[[ Record excerpts open ]]
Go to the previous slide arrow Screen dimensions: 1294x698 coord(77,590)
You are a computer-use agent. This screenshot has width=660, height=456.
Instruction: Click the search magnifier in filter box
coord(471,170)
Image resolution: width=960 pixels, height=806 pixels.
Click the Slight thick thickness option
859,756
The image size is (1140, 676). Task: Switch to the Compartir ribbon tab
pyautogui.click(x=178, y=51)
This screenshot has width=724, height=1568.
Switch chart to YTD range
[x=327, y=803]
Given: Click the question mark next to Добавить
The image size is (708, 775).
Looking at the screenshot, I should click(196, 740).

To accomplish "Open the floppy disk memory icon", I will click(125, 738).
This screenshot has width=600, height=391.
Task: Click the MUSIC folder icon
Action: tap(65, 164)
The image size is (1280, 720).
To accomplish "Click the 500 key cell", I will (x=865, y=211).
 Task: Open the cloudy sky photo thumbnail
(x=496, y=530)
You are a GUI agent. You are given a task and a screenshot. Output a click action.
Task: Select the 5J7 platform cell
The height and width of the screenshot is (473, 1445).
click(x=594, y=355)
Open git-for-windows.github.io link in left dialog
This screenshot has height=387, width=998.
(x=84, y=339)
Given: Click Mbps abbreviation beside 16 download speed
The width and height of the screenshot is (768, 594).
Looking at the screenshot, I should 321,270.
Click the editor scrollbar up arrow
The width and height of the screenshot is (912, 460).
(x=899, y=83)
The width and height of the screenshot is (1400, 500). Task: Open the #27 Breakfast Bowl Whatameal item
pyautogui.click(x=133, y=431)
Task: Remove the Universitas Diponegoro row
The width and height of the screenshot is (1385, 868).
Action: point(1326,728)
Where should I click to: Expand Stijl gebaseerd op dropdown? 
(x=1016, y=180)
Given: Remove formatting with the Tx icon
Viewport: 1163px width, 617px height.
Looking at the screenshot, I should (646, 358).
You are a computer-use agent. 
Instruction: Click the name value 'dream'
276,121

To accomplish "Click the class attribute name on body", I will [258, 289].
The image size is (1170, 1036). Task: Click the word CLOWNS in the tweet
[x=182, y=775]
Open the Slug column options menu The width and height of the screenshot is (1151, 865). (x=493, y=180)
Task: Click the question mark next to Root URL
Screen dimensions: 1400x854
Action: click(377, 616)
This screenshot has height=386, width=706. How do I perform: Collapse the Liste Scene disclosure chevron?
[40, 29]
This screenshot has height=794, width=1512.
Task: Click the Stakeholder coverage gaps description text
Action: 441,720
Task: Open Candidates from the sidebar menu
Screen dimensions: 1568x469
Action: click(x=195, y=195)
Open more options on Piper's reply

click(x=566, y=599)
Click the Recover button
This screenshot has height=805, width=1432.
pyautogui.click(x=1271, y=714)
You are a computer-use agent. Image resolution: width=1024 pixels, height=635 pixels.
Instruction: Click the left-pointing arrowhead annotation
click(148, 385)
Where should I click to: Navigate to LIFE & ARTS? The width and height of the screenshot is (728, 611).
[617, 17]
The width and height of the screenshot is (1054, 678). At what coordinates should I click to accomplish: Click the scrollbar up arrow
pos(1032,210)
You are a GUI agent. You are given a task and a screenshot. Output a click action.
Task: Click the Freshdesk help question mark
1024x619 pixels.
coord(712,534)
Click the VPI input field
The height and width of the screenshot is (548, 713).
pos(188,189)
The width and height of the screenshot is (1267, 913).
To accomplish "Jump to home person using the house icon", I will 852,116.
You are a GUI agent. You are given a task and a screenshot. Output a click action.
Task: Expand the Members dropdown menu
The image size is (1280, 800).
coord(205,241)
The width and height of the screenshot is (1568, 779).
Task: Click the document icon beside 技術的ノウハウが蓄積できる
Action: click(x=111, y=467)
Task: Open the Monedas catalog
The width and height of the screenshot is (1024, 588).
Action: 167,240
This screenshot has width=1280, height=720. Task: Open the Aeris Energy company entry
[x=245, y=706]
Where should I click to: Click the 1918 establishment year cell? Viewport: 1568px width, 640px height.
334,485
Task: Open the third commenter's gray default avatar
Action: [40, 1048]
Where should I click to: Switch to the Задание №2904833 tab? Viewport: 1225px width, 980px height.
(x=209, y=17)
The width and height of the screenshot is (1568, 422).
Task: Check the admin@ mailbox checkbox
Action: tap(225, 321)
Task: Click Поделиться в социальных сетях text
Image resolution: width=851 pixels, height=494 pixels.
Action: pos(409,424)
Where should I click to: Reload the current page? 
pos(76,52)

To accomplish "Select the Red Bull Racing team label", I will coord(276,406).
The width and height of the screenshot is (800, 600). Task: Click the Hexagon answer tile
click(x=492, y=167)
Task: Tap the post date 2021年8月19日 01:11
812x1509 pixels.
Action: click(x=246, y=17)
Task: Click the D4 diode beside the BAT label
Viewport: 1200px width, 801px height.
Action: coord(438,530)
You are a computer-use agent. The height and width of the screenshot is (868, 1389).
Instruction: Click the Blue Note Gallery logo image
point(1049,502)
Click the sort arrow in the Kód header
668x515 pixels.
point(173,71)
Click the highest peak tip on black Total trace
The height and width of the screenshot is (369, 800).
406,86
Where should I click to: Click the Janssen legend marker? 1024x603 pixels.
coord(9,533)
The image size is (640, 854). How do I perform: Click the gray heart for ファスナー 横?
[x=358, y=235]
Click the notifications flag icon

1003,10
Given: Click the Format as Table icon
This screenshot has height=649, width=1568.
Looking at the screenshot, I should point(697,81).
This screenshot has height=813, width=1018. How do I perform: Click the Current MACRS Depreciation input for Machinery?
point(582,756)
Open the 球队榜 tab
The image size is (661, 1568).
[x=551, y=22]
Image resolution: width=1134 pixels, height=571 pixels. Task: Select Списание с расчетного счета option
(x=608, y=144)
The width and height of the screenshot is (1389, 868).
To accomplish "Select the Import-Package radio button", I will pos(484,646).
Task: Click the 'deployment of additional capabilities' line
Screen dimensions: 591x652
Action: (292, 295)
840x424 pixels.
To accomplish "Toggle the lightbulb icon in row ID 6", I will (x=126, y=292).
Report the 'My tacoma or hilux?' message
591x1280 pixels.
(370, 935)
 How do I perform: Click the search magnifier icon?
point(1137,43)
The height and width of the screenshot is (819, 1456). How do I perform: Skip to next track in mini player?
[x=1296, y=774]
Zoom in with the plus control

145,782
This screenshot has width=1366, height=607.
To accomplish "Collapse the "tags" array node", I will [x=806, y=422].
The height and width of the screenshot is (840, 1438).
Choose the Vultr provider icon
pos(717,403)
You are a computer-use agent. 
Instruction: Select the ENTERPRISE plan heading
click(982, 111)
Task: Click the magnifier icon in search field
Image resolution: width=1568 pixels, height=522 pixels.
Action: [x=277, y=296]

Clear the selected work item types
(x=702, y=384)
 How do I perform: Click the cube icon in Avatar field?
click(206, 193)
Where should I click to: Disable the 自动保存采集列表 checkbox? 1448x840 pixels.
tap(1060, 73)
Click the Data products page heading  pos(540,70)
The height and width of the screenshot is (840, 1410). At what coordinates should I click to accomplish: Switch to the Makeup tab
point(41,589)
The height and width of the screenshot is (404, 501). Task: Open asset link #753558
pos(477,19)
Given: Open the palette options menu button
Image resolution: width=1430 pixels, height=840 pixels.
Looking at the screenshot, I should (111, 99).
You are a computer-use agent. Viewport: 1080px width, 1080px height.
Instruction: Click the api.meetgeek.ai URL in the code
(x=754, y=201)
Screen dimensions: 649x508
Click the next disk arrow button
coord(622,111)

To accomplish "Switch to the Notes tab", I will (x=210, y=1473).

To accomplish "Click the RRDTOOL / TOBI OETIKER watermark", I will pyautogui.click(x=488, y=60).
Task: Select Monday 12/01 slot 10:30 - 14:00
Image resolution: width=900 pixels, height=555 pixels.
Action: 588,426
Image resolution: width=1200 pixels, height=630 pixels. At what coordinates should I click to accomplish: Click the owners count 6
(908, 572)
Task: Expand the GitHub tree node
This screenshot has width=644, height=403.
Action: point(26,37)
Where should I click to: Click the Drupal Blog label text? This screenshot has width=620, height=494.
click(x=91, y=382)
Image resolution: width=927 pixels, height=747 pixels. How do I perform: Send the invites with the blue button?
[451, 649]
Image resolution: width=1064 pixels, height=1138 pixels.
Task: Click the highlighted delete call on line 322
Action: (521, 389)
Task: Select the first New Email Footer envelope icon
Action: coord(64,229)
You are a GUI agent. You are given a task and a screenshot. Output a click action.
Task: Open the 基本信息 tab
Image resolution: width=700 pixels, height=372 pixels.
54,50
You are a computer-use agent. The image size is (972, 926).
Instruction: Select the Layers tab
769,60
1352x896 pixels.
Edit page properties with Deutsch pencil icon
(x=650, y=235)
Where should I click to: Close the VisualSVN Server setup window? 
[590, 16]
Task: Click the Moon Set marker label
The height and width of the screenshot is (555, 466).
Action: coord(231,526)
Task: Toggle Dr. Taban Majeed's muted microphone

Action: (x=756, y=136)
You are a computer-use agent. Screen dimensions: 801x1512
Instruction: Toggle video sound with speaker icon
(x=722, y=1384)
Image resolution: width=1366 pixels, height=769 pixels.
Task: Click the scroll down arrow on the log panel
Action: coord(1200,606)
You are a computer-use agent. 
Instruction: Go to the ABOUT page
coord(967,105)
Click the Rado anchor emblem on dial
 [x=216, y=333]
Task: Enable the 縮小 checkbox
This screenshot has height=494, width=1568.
[[ Record excerpts closed ]]
▶ [How to complete this task] Please retype the top of the data exactly, down to and including the line that holds "Click the editor scrollbar up arrow", and nothing further.

▶ [Solved exercise]
Go to the previous slide arrow Screen dimensions: 1294x698 coord(77,590)
You are a computer-use agent. This screenshot has width=660, height=456.
Instruction: Click the search magnifier in filter box
coord(471,170)
Image resolution: width=960 pixels, height=806 pixels.
Click the Slight thick thickness option
859,756
The image size is (1140, 676). Task: Switch to the Compartir ribbon tab
pyautogui.click(x=178, y=51)
This screenshot has width=724, height=1568.
Switch chart to YTD range
[x=327, y=803]
Given: Click the question mark next to Добавить
The image size is (708, 775).
Looking at the screenshot, I should click(196, 740).

To accomplish "Open the floppy disk memory icon", I will click(125, 738).
This screenshot has width=600, height=391.
Task: Click the MUSIC folder icon
Action: tap(65, 164)
The image size is (1280, 720).
To accomplish "Click the 500 key cell", I will (x=865, y=211).
 Task: Open the cloudy sky photo thumbnail
(x=496, y=530)
You are a GUI agent. You are given a task and a screenshot. Output a click action.
Task: Select the 5J7 platform cell
The height and width of the screenshot is (473, 1445).
click(x=594, y=355)
Open git-for-windows.github.io link in left dialog
This screenshot has height=387, width=998.
(x=84, y=339)
Given: Click Mbps abbreviation beside 16 download speed
The width and height of the screenshot is (768, 594).
Looking at the screenshot, I should 321,270.
Click the editor scrollbar up arrow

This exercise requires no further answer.